_Exercise details_. Look below for lines that hold the string "computer" and copy each one.

_Exercise input_.
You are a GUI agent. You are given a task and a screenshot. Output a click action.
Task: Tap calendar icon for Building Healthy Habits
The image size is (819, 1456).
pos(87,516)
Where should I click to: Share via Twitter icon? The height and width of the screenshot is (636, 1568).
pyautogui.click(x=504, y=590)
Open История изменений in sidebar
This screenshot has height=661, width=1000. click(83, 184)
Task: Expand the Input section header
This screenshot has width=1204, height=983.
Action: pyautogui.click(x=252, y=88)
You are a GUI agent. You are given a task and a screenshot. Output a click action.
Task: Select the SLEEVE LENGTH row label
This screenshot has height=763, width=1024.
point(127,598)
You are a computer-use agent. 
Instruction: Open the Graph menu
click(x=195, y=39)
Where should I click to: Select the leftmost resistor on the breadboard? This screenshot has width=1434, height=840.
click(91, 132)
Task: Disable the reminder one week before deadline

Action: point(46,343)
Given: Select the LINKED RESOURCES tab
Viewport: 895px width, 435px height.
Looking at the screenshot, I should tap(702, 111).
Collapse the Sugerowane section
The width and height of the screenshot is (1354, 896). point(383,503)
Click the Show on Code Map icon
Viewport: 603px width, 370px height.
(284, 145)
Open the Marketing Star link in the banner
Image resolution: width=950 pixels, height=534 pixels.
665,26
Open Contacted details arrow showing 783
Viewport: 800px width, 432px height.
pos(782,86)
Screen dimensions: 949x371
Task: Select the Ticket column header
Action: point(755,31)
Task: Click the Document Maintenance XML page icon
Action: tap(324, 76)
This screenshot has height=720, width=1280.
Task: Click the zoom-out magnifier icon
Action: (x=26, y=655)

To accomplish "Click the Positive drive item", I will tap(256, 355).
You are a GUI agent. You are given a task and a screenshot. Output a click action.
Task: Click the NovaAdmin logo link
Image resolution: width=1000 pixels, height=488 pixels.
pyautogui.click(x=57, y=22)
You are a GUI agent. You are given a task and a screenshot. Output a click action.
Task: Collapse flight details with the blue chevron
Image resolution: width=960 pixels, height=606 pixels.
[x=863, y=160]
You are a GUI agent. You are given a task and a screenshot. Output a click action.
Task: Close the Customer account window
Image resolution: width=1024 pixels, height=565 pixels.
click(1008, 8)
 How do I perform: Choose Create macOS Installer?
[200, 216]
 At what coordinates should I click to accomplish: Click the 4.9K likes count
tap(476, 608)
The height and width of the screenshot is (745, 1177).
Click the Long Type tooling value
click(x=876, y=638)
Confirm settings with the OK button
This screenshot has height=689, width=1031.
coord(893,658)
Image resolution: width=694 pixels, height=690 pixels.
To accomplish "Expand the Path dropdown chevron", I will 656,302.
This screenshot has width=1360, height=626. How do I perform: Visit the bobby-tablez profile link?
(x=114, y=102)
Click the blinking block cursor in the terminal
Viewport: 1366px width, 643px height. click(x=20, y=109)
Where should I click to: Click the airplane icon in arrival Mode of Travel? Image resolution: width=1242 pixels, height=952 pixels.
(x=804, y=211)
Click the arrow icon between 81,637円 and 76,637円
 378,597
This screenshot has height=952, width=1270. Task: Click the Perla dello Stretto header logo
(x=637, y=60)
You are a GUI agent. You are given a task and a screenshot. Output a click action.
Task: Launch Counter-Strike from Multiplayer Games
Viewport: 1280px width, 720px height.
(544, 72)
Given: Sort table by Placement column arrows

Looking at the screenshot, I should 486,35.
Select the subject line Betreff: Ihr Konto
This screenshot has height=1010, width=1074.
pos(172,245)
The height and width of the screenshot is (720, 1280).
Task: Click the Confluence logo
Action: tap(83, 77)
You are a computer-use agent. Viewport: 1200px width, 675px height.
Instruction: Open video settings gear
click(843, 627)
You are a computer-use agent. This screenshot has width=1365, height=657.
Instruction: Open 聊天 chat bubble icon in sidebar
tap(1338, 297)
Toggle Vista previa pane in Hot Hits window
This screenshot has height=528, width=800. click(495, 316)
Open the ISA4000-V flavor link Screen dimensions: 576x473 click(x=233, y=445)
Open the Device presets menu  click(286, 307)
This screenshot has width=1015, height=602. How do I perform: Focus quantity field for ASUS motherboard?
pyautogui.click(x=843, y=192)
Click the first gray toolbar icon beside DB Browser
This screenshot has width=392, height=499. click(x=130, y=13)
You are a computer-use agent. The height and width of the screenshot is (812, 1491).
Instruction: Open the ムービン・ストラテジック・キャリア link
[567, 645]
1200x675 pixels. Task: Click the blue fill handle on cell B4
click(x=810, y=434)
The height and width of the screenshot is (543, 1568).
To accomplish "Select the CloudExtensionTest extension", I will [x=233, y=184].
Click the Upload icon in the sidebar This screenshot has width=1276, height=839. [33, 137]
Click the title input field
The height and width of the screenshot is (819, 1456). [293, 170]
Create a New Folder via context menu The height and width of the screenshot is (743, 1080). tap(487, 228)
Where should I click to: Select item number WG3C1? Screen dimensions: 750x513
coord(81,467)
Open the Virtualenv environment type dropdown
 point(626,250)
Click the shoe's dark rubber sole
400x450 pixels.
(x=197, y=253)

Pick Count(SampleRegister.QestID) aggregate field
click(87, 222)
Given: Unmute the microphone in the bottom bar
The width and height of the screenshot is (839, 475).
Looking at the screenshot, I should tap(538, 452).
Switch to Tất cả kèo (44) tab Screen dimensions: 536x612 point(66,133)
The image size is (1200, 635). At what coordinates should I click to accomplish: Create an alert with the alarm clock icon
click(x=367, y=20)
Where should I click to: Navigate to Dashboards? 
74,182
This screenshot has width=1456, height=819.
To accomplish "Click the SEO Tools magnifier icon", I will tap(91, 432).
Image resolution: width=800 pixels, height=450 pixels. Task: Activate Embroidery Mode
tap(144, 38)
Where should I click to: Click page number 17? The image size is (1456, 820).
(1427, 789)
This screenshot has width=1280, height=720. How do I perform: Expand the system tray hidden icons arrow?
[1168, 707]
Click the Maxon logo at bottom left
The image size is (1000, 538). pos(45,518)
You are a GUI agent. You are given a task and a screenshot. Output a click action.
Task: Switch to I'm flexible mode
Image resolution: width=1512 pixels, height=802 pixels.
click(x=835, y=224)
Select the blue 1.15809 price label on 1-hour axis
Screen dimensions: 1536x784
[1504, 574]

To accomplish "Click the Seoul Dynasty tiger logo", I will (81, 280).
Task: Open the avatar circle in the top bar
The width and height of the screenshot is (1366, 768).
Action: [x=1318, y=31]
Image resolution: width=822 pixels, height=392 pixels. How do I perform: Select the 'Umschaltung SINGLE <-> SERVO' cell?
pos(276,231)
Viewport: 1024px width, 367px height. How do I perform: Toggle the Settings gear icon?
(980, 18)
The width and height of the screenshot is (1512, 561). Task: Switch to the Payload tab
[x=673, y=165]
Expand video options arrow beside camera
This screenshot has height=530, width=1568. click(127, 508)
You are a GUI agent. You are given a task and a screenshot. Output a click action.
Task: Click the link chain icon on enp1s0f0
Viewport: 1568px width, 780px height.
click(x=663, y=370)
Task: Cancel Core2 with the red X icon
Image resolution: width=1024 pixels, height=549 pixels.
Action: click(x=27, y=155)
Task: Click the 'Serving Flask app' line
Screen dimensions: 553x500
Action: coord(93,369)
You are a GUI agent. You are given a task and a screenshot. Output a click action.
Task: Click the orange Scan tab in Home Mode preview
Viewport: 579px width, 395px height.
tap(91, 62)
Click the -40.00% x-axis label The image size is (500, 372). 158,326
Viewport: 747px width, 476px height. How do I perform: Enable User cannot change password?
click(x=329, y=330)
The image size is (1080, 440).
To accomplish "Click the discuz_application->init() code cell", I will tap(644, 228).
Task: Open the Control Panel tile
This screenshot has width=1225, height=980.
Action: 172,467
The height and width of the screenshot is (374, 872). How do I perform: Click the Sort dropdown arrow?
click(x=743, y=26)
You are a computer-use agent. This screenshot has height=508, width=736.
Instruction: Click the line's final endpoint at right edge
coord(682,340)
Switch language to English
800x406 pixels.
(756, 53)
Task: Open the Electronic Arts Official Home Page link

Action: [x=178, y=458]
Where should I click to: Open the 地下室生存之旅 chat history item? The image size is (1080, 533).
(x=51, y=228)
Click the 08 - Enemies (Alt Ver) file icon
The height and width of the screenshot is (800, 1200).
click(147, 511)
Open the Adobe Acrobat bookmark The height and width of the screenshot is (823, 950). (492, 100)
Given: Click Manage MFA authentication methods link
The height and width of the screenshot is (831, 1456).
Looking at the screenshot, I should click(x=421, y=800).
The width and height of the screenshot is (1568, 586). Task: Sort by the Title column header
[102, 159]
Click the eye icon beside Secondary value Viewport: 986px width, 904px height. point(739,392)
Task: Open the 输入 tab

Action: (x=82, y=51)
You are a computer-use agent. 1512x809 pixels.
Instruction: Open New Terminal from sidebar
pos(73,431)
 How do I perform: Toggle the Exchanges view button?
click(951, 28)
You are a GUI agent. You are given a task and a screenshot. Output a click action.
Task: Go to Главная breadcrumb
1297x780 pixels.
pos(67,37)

_Expected output_.
You are a computer-use agent. 
You are a computer-use agent. Viewport: 1200px width, 675px height.
You are a computer-use agent. This screenshot has width=1365, height=657.
You are a computer-use agent. The height and width of the screenshot is (812, 1491).
You are a computer-use agent. This screenshot has height=508, width=736.
You are a computer-use agent. 1512x809 pixels.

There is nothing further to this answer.